TEXT SEGMENT:
::::

When my kids were growing up, I didn't really dream of them becoming president of the United States, or changing the world with Nobel prize-winning research (although I've always believed -- and still do -- that either one of these kids could change the world.).
My dream? Having my kids call me in my older years and say, "let's go to a ballgame."
How tough would that be? Every dream can be dashed and I have to admit at times I thought this one would be too. My oldest son had an illness that kept him out of school in the last few years and at times I wondered if he'd be able to survive on his own. The youngest son always seemed to be ready to snap the leash and never look back.
Kids are like that and the moment you realize that they're not going to grow up to be president, you begin to think it'll be a great thing if they just stay out of prison.
Give a parent a brain, an imagination, and the ability to project the future, and they'll screw it up every time. Ask me how I know.
My oldest son moved out and onto his "own" more than a year ago and I spent a few late nights looking to the southwest (he moved to Richfield) sending my "Dad messages" by telepathy. My youngest son moved out not long after graduating high school earlier this year. And just like that, I had myself an empty nest and a telephone that didn't ring, and a bucketload of guilt that when I moved out of my house after high school (and off to college), I didn't go back home or call more often. When you're 18, 40 miles seems like a long way away.
But a funny thing happened, son #1 enrolled himself in community college; him with his 145 I.Q., to get his various computer and networking certifications. And when an internship opened up in the information technology department of Minnesota Public Radio, he applied for it and -- on his own -- got it. I work at MPR, but I had nothing to do with it. And I told him that mentioning my name around MPR is as likely to get a door closed in your face as it is to open one up.
My best day in 30 years in the radio business. The day my son called me from his cubicle and whispered, "I feel like an adult." And in the months since, from what I can tell, he's become a valuable member of MPR. I hope they hire him fulltime sometime.
He stops by the newsroom once or twice a day and I think, "how good is my life?

::::

SOURCE MATERIAL:
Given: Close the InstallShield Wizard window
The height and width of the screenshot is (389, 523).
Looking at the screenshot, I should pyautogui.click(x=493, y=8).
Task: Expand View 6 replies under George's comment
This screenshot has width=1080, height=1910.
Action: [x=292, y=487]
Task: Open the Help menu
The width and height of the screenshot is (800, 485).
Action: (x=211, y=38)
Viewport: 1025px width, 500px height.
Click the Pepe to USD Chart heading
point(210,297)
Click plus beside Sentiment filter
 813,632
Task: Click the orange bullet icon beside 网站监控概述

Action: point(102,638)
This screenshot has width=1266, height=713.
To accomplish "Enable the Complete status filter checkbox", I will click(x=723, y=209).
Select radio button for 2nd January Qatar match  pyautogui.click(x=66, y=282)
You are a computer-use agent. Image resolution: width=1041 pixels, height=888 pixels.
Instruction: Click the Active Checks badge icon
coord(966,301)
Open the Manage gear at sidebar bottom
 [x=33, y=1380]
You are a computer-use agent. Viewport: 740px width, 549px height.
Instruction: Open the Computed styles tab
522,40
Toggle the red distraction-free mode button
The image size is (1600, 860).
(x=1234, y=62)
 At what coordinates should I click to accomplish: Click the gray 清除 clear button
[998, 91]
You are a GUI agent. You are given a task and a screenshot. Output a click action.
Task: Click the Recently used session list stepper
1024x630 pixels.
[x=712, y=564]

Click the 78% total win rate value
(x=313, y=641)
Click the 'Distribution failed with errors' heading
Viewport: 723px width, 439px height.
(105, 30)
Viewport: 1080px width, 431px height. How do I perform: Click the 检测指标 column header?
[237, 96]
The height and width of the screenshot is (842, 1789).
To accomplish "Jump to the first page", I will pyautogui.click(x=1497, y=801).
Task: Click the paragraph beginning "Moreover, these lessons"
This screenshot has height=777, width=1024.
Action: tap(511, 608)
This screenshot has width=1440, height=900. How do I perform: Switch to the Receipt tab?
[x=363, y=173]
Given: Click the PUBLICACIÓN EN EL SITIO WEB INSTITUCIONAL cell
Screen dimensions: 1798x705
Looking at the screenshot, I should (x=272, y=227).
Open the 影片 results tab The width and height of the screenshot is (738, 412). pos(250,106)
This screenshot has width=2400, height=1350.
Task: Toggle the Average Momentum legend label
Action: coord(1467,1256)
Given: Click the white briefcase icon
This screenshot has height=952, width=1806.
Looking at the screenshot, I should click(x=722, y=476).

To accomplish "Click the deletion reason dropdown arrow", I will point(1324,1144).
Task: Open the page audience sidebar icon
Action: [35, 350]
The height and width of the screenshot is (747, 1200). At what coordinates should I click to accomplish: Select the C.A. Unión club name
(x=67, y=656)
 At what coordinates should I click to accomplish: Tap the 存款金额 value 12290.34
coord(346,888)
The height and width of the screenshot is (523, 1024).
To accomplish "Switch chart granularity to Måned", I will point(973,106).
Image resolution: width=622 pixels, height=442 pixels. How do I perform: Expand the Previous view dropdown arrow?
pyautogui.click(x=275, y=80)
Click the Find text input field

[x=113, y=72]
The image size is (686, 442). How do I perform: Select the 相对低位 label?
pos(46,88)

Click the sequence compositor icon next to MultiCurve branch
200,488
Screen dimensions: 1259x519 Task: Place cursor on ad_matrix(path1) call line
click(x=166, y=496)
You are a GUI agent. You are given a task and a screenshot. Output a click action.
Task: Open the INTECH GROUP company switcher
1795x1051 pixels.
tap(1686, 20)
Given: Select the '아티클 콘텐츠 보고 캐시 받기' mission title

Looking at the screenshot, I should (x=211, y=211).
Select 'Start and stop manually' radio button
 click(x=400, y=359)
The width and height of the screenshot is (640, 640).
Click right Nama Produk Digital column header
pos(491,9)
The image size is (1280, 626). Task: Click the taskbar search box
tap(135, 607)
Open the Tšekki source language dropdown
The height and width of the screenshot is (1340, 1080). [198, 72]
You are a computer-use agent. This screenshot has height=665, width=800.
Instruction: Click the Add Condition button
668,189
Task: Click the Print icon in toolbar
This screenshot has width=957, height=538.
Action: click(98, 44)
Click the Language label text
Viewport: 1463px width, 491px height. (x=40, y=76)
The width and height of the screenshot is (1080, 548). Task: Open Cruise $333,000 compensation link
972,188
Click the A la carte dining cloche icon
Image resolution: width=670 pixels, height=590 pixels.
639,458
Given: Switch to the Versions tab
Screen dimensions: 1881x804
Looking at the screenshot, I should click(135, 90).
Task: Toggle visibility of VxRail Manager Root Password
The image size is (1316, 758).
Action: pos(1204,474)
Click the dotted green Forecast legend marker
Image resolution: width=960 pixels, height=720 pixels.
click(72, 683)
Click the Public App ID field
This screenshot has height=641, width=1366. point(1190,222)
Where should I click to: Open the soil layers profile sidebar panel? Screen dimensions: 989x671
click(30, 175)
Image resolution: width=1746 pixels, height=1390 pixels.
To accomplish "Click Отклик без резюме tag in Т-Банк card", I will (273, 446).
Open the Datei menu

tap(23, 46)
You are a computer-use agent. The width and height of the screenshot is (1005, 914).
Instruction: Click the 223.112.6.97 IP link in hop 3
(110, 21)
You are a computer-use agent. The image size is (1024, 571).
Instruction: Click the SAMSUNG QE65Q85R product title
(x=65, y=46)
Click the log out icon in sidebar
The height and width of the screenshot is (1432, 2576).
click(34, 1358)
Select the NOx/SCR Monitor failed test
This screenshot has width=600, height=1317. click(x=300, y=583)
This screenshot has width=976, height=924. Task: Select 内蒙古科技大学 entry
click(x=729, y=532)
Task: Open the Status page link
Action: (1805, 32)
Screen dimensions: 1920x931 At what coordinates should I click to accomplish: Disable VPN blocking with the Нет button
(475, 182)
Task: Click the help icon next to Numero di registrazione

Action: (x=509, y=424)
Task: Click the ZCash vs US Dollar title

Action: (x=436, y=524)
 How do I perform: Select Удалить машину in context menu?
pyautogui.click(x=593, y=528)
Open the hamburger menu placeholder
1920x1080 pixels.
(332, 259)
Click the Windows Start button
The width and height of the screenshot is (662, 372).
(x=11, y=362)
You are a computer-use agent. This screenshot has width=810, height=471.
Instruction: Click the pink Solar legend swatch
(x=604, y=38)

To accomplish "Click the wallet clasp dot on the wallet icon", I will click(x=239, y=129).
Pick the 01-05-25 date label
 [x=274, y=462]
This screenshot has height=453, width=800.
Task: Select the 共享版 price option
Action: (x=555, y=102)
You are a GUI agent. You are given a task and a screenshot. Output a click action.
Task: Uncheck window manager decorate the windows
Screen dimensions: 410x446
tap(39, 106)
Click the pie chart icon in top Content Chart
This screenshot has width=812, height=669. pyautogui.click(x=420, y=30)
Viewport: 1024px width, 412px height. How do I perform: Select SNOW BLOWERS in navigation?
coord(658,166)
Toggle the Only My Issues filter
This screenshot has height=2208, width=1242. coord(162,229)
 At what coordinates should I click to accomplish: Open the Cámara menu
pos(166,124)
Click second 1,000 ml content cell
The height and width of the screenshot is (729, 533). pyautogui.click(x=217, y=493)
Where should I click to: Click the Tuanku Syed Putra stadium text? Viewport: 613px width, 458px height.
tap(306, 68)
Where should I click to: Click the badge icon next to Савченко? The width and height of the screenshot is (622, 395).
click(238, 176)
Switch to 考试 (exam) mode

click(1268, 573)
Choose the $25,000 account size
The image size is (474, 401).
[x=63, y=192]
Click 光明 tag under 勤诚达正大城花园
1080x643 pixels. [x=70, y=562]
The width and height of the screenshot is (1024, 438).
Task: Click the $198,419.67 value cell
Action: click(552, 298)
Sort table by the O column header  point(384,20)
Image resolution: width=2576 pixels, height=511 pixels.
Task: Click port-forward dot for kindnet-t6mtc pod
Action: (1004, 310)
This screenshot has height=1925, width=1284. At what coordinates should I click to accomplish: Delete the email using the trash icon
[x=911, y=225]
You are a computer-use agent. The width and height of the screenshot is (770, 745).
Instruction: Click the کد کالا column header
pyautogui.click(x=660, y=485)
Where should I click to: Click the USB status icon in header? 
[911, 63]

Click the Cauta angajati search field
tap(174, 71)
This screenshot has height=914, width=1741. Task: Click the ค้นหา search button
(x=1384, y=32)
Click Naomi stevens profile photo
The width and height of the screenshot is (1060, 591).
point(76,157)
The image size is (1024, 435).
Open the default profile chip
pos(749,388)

::::

WHAT TO DO:
1. Return the part of the essay about the writer's grown sons that opens with the words containing "My best day" and closes with "him fulltime sometime.", copied word for word.
2. Extend the essay about the writer's grown sons, starting right after its last sentence.

RESULTS FOR THE EXERCISE:
1.
My best day in 30 years in the radio business. The day my son called me from his cubicle and whispered, "I feel like an adult." And in the months since, from what I can tell, he's become a valuable member of MPR. I hope they hire him fulltime sometime.

2.
I also begin to realize why my Dad, a successful insurance agent, tried to get me to take over his business as he neared retirement. For a time I did work with him and I was OK at it, but fathers-and-sons often don't mix well and radio came calling. I'll bet the day I started in his business was one of the best in his career. I'll bet the day I left was not. Kids.
Son #2, currently the youngest EMT and first responder in Minnesota, is also in community college (by the way, community college is simply the best bargain in higher education as near as I can tell) to get higher certifications and become a paramedic and whatever comes after that.
This week, he started with the Allina Health System, operating a unit that transports people to and from hospitals. He stopped by MPR yesterday, in his EMT uniform, parking his unit at the front door and like my other son, looking every bit the young man I dreamed he'd be.
I showed him around the new MPR digs and eventually he and his brother connected and then his brother started showing him around the MPR digs, paying particular attention to the technology that's all around the buidling that he can explain, but which sounds like another language to me.
In minutes the two of them were hopping from place to place as I began to fall back, and watch my two boys in my workplace, one being proud of who he's become, the other becoming prouder. And occasionally I'd stop to introduce son #2 to an MPR exec with the words I love more than any other -- for either boy: "this is my son."
Later, as they left to go grab something to eat together, it was hard for me to remember that these were the same two kids that occasionally tried to kill each other.
Last night the phone rang. It was son #2 asking me if I wanted to have dinner at Mickey's, a famous diner in downtown St. Paul (you may remember it from The Mighty Ducks), that neither one of us has ever been to.
So today, after I finish the newscast on the Current, he'll swing by, we'll grab son #1 and my boys and I will go to dinner.
"At Mickey's," I said to my wife this morning, noting that it's not exactly Kincade's.